For the second stream, we have the following.

   $T_{2} = 15^{o}C$

       R.H = 80%

        V = 1 L/s

     W = 8.5 gm of moisture/kg of dry air

  $h_{2}$ = 36.5 kj/kg

  $v_{2} = 0.828 m^{3}/kg$

Now,

     $ma_{1} = \frac{V}{v_{1}}$

              = $\frac{3}{0.913}$

              = 3.286 kg/s

     $ma_{2} = \frac{V}{v_{2}}$

              = $\frac{1}{0.828}$

              = 1.2077 kg/s

We will calculate the value of $ma_{3}$ as follows.

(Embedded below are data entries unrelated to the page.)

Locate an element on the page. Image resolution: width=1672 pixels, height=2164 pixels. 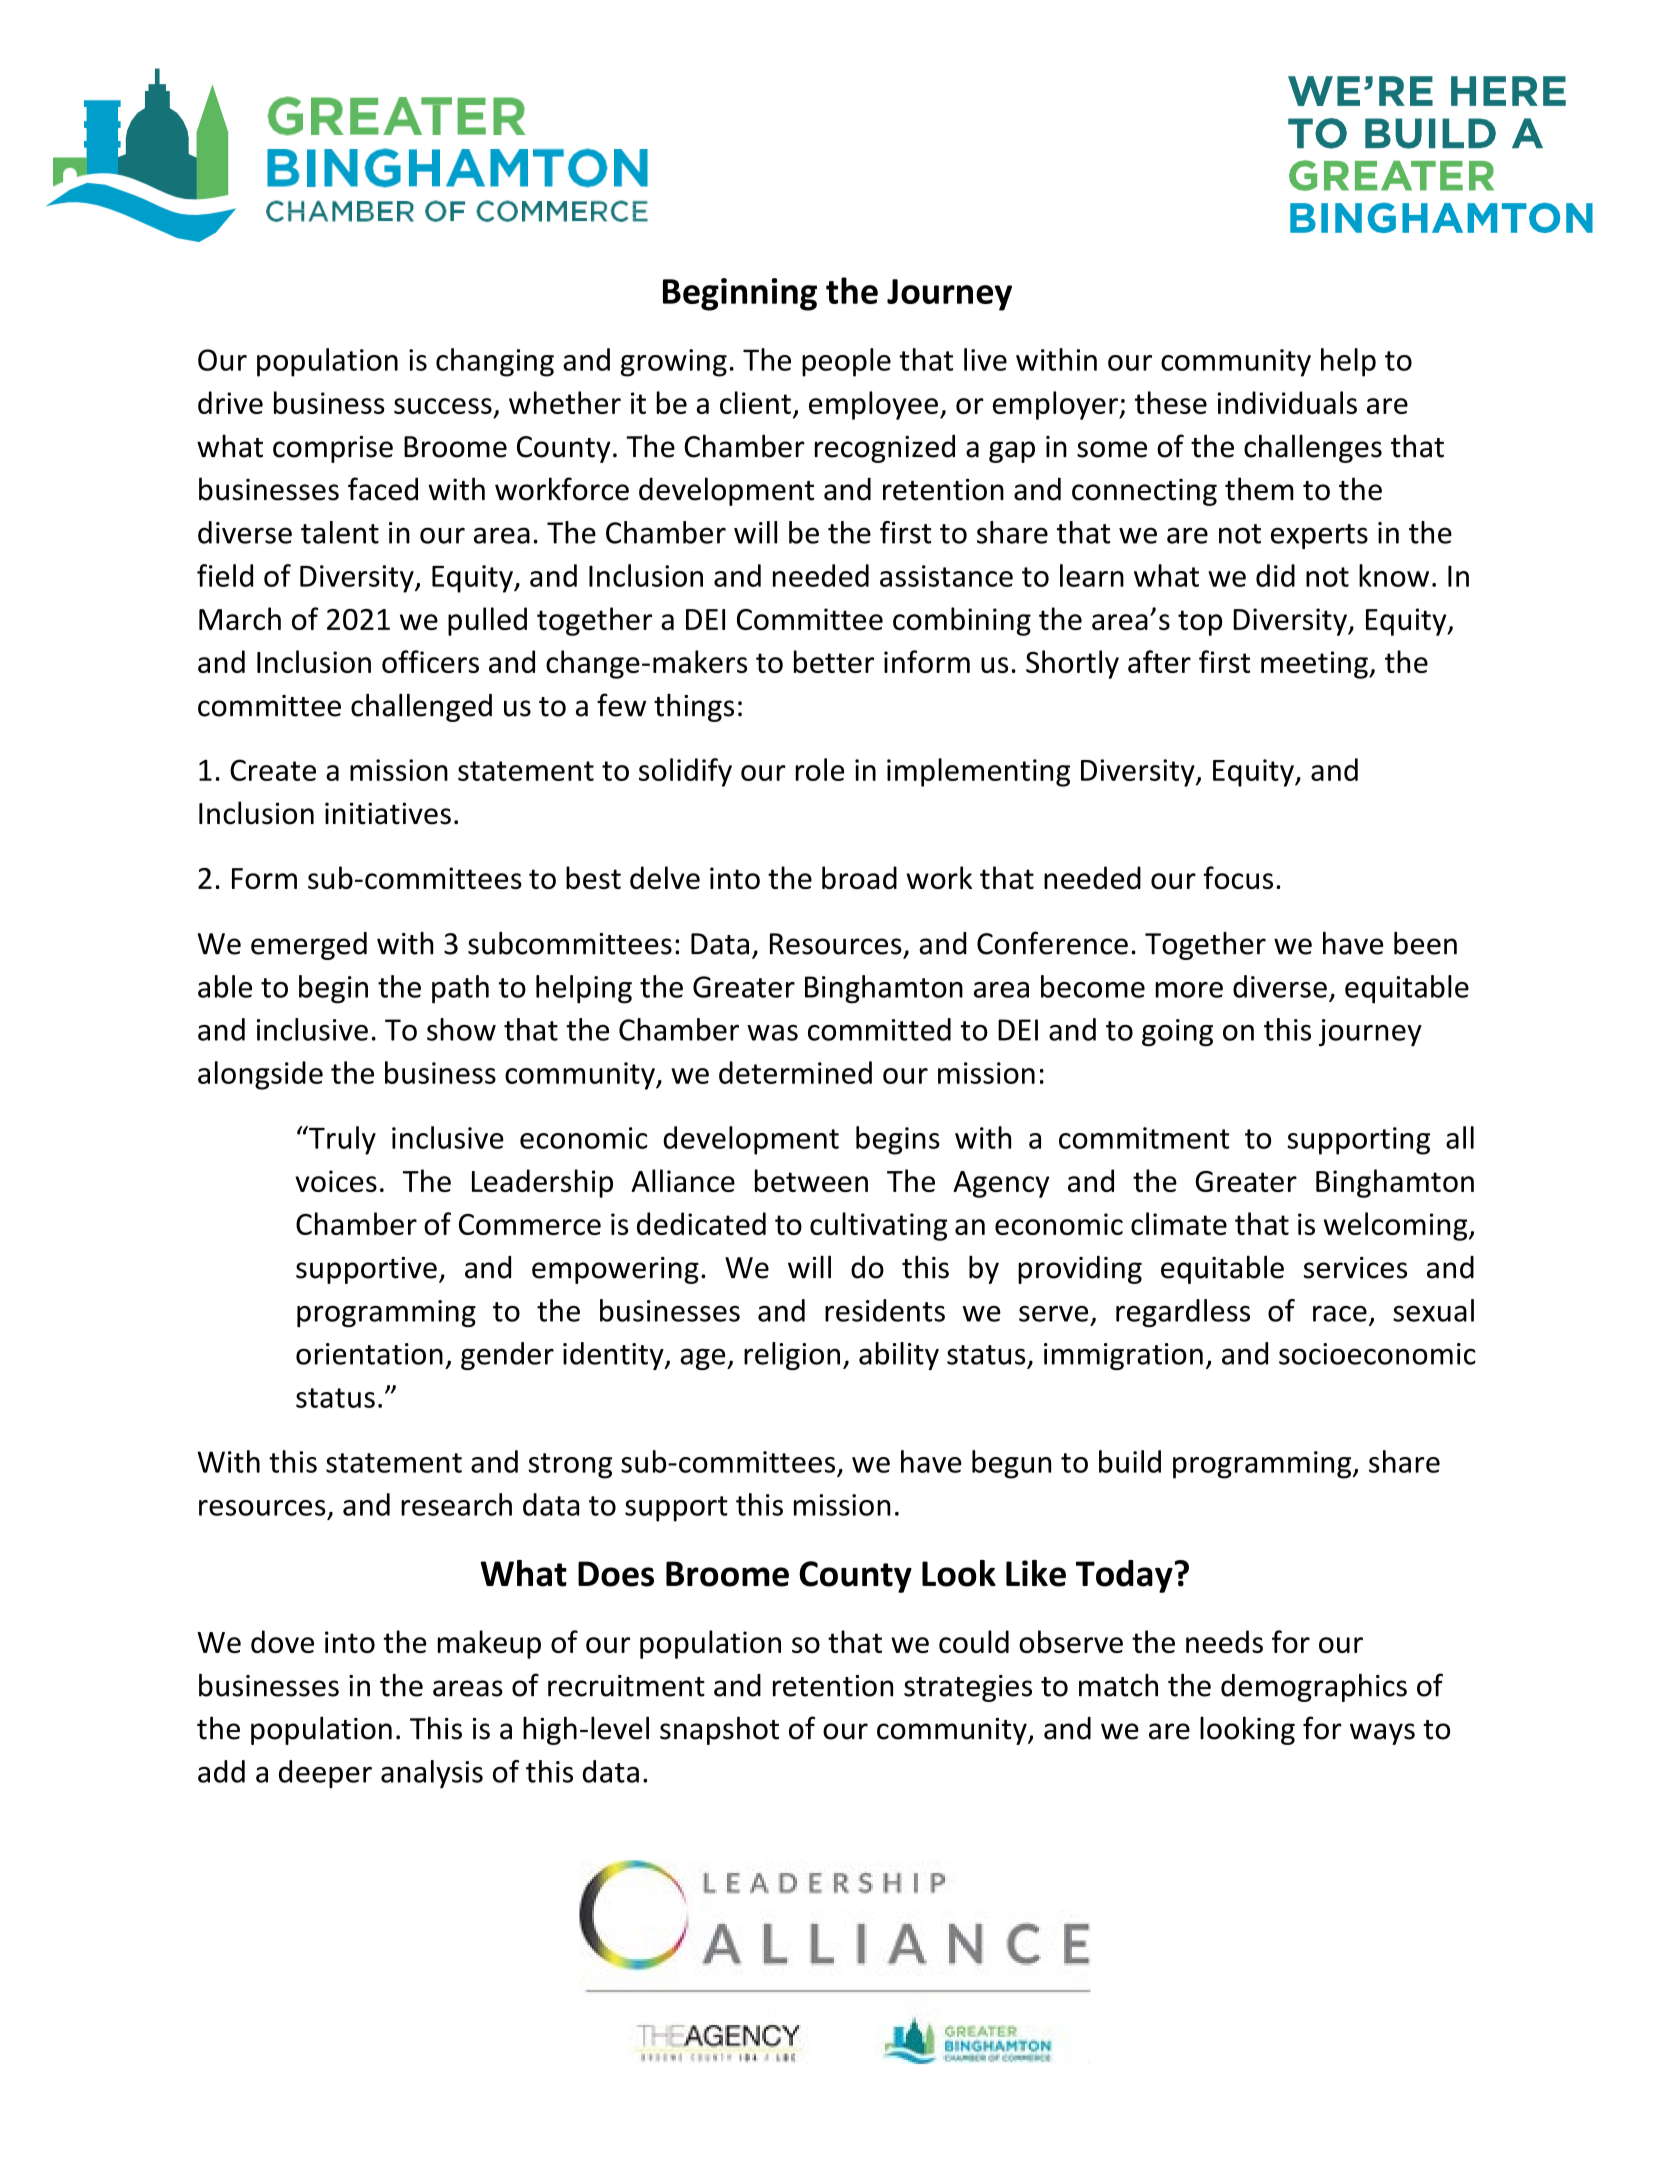
deeper is located at coordinates (325, 1774).
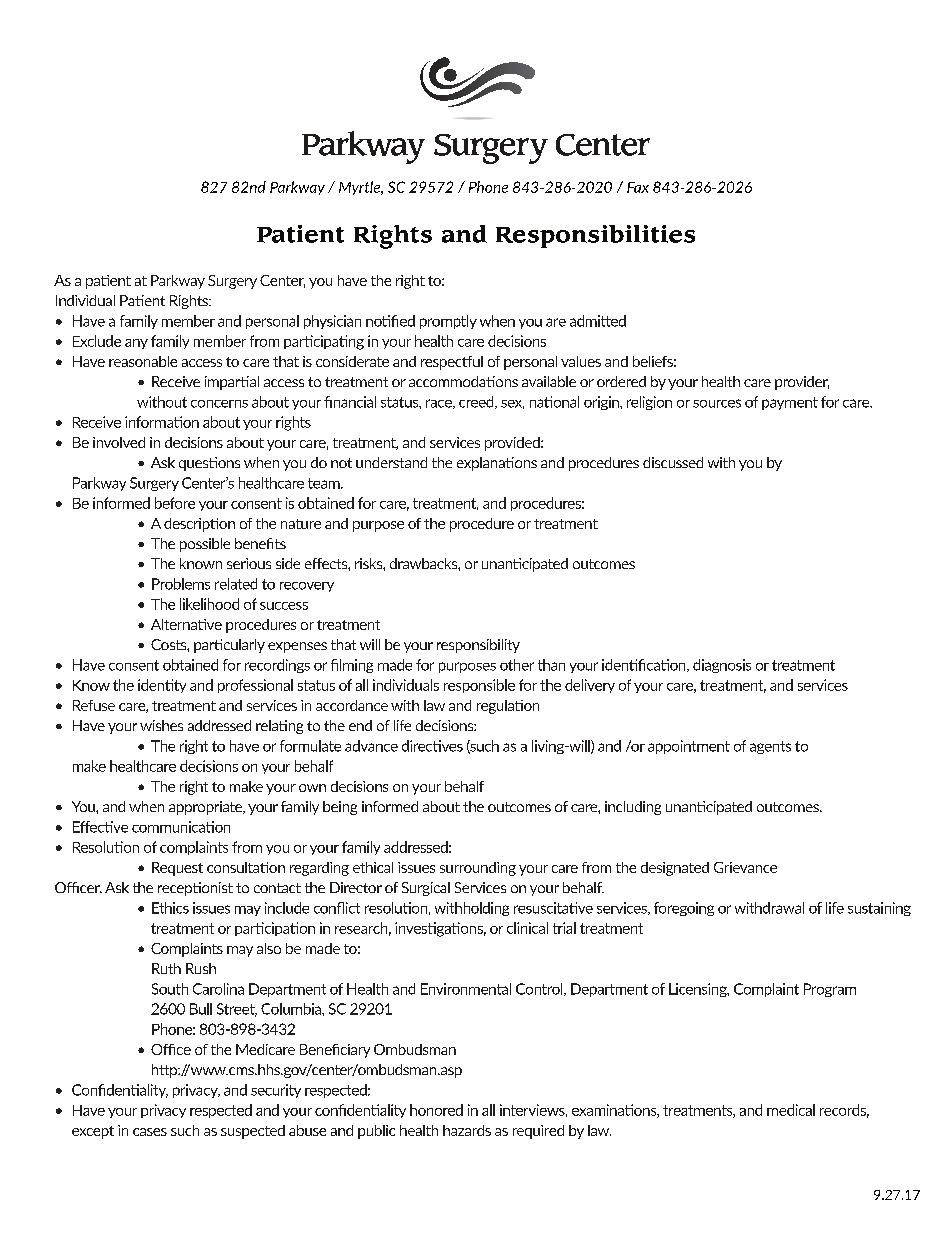 The width and height of the document is (952, 1233). I want to click on any, so click(136, 344).
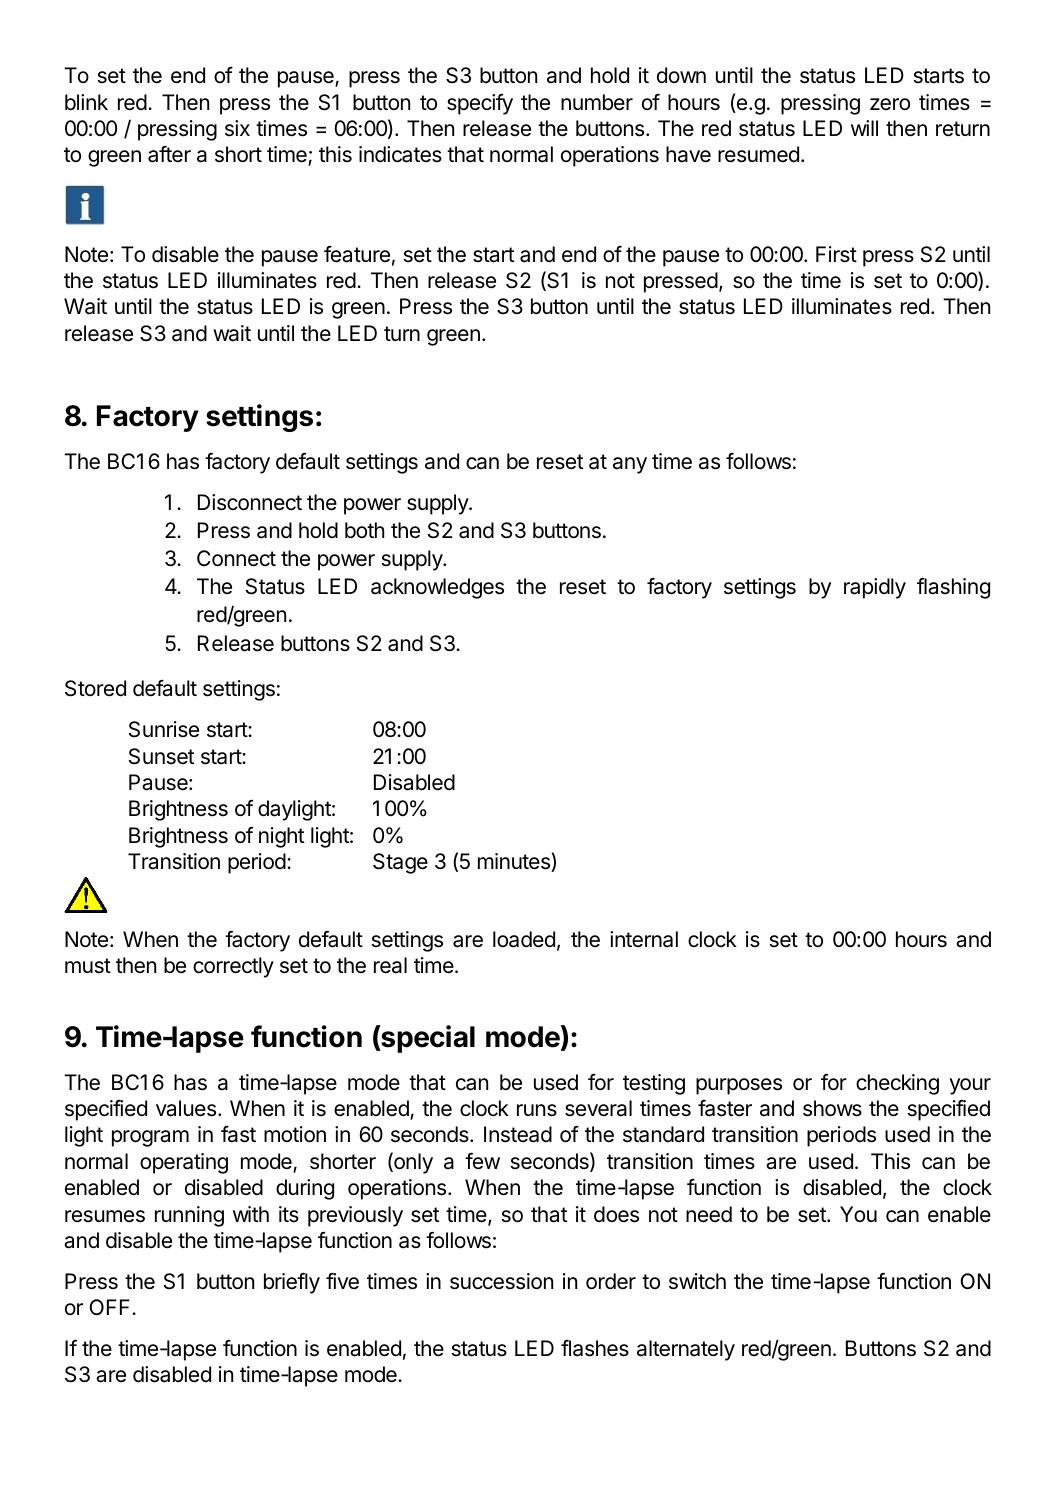  What do you see at coordinates (644, 939) in the page?
I see `internal` at bounding box center [644, 939].
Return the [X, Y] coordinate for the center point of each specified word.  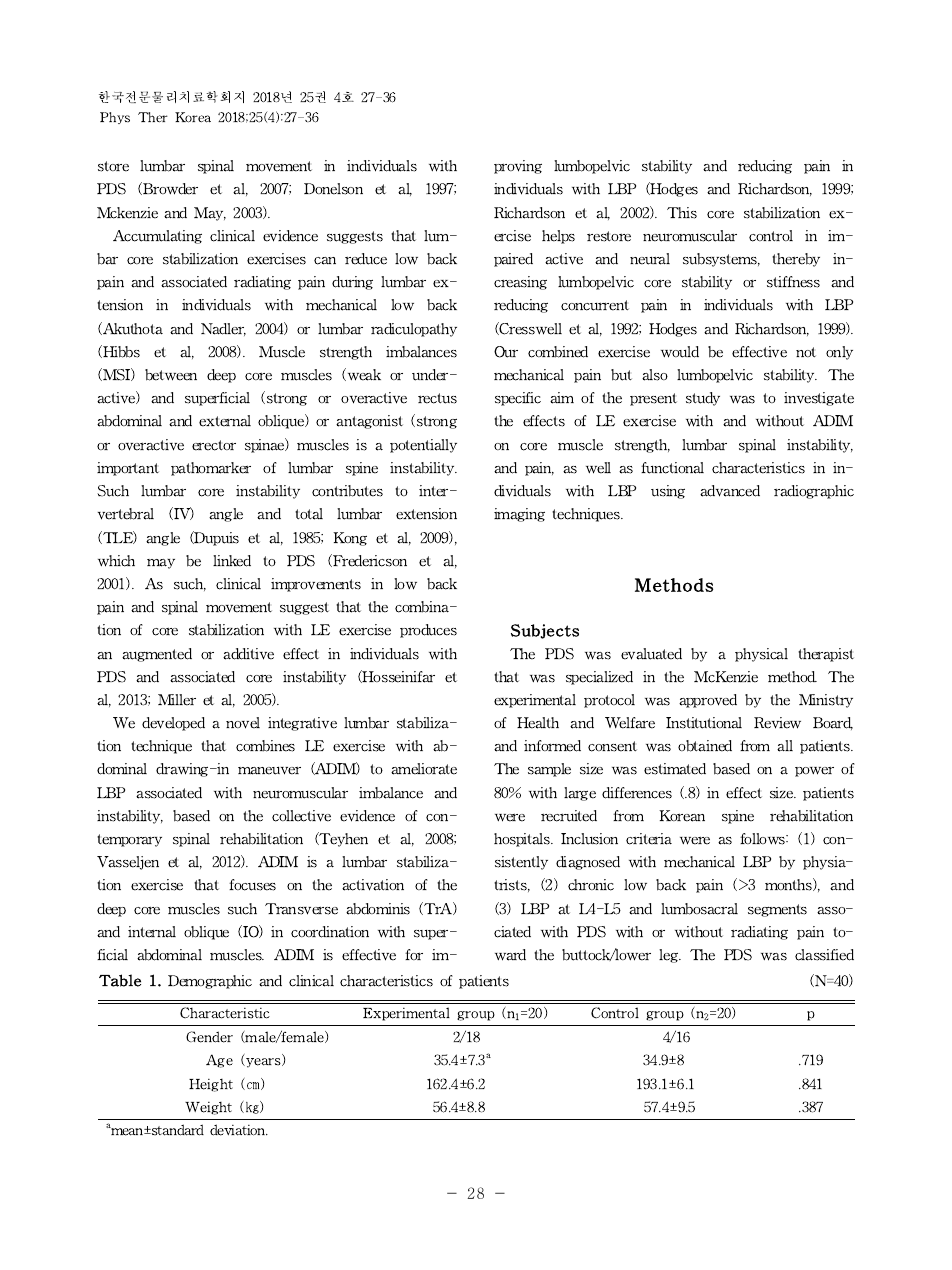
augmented [157, 655]
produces [428, 631]
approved [712, 701]
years [264, 1061]
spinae [267, 445]
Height [217, 1085]
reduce [370, 259]
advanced [730, 491]
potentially [423, 446]
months [792, 885]
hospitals [523, 840]
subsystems [721, 260]
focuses [252, 885]
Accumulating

  $ma_{3} = ma_{1} + ma_{2}$

            = 3.286 kg/s  + 1.2077 kg/s

             = 4.5 kg/s

Now, heat balance will be as follows.

     $ma_{1}h_{1} + ma_{2}h_{2} = ma_{3}h_{3}$

        $h_{3}$ = 74.7855 kj/kg

Hence, the moisture balance will be calculated as follows.

        $ma_{1}W_{1} + ma_{2}W_{2} = ma_{3}W_{3}$

       $W_{3}$ = 16.155

Now, again using the psychrometric chart we will find the value of  temperature and relative humidity as follows.

Values of $T_{3}$ and $R.H_{3}$ against $W_{3}$ and $h_{3}$ are:

     $T_{3} = 33.2^{o}C$

           R.H = 50%

Thus, we can conclude that third stream’s temperature is $33.2^{o}C$  and its relative humidity is 50%.